Stored dataset items
'''
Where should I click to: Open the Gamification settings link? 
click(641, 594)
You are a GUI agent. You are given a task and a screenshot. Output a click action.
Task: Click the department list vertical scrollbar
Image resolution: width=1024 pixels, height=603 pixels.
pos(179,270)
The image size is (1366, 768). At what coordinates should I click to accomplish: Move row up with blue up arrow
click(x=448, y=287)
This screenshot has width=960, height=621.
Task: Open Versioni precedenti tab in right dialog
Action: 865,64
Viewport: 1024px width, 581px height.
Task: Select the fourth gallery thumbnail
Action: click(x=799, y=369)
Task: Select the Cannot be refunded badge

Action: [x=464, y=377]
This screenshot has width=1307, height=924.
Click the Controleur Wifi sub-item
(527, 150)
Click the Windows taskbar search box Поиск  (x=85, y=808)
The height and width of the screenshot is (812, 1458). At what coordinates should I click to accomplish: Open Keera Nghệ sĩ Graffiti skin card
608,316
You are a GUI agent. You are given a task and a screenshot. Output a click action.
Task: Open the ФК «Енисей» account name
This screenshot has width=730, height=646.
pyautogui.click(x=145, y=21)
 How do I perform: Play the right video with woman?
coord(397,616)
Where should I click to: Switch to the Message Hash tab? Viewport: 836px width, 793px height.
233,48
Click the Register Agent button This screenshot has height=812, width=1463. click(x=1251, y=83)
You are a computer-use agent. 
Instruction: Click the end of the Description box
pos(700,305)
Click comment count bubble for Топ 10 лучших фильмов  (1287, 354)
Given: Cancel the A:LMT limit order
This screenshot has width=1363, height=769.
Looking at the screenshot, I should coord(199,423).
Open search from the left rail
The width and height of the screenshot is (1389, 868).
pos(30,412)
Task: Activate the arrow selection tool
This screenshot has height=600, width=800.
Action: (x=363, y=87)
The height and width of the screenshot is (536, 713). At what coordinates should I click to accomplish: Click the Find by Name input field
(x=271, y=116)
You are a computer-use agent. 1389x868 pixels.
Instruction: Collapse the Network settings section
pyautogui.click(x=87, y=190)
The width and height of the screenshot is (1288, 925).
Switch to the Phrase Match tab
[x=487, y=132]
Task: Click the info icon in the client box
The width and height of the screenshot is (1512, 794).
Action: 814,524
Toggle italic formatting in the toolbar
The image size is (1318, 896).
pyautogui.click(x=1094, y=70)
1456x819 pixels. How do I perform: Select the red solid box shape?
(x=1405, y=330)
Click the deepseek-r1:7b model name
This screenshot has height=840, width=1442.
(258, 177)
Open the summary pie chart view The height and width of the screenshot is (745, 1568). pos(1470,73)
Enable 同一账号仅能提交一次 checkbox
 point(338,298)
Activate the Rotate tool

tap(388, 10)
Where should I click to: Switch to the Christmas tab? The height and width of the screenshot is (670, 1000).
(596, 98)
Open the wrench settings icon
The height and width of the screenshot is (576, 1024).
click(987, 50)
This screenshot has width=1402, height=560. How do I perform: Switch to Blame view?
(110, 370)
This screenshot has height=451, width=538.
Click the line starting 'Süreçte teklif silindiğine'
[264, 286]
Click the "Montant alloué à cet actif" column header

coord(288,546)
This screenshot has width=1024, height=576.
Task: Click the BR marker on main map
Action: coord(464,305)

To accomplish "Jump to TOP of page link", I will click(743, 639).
'''
# GOAL:
Copy the lines of the listing exactly, starting at the line that contains "The image size is (1366, 768)." and ending at the line that contains "Viewport: 1024px width, 581px height.".

# ANSWER TO THIS PROBLEM:
The image size is (1366, 768). At what coordinates should I click to accomplish: Move row up with blue up arrow
click(x=448, y=287)
This screenshot has width=960, height=621.
Task: Open Versioni precedenti tab in right dialog
Action: 865,64
Viewport: 1024px width, 581px height.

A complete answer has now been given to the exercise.